Побережья Голландии совсем не похожи на пляжи, скажем, юга Франции. Море здесь даже летом холодно и сурово, ноги утопают в глубоком липком песке, дует резкий ветер, хотя в этот вечер он был, к счастью, умеренным. Над нашими головами кружилось несметное количество чаек и более крупных морских птиц. Их постоянные крики в сочетании с шумом волн создавали, как ни странно, довольно романтичный фон для прогулки. Вокруг не было ни души.

– Вы не поверите, но, прожив двадцать лет в Голландии, я в среднем раз в год менял адрес. Не для смены обстановки. Когда я жил в Лейдене, вблизи большого университета, ко мне каждый день толпами валили гости, часто непрошеные – преподаватели и студенты. В Амстердаме протестантские священники, узнавая меня на улицах, начинали прилюдно во весь голос укорять в безбожии и требовать покаяния! Меня, человека, который всю жизнь верил в Господа беззаветно и в каждой книге об этом писал! К сожалению, многим кажется, что любая наука направлена против Бога. Ничего страшного: это не инквизиция, разумеется. Но мне это надоело, и я перебрался сюда.

– Мне кажется, во Франции природа куда более ласкова и щедра.

– Да, здешний климат мне не по нутру: в Голландии четыре месяца морозы, остальное время просто холодно. Но вы же слышали о гонениях на великого Галилея? Или о том, как закончилась жизнь Джордано Бруно и нескольких других ученых, искавших истину? Правда, и здесь я не чувствую себя в безопасности: иезуиты даже из-за границы могут подослать убийцу, они не раз проделывали такое с голландскими политиками. Местные протестанты тоже имеют на меня зуб. Я не хочу провоцировать ненависть. Мечтаю прожить еще много лет просто, спокойно и счастливо.

– О вашей философии много говорят в образованных кругах Европы.

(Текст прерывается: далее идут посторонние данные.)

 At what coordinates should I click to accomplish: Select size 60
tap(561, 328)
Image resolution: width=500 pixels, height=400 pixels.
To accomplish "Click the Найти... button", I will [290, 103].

Расскажите, в чем ее суть?

Декарт остановился, неспешно вглядевшись в тонкую, немного дрожащую линию горизонта, на которой облачное вечернее небо незаметно сливалось с белесой массой воды северного моря.

– Изучив подробно, вдумчиво и детально все главные научные и философские работы прошлого, я с горечью осознал, что ни одна из них не развеяла до конца моих сомнений.

– Каких именно сомнений?

– Видите горизонт?

– Да, разумеется.

– Но вы же прекрасно понимаете, что его на самом деле не существует?

– Очевидно, что так. Горизонт – это просто человеческое восприятие дальнего расстояния.

Ученый наклонился, набрал горсть песка и предложил мне к ней прикоснуться.

– Мокрый и холодный. Но если бы дело происходило зимой, в лютый мороз, ваши руки заледенели бы, и точно такой же теплоты песок показался бы вам сухим и почти горячим.

– Допускаю это.

– Размышляя в подобном русле, я перебрал пример за примером и пришел к тому, что абсолютно все вокруг нас не объективно, а продиктовано нашими крайне ограниченными органами чувств. Возможно, то, что вам видится прекрасным, мне покажется безобразным. То, что вы видите, как синий цвет, для меня будет красным. Как вообще доказать, что вы – не плод моего воображения, или я – вашего? Если сделать еще шаг в рассуждениях, то ни вы, ни я в этот самый момент не можем быть уверены даже в том, что наша встреча и разговор реальны. Возможно, кому-то из нас двоих просто снится такой сон, и через мгновенье один из нас откроет глаза, лежа в своей постели.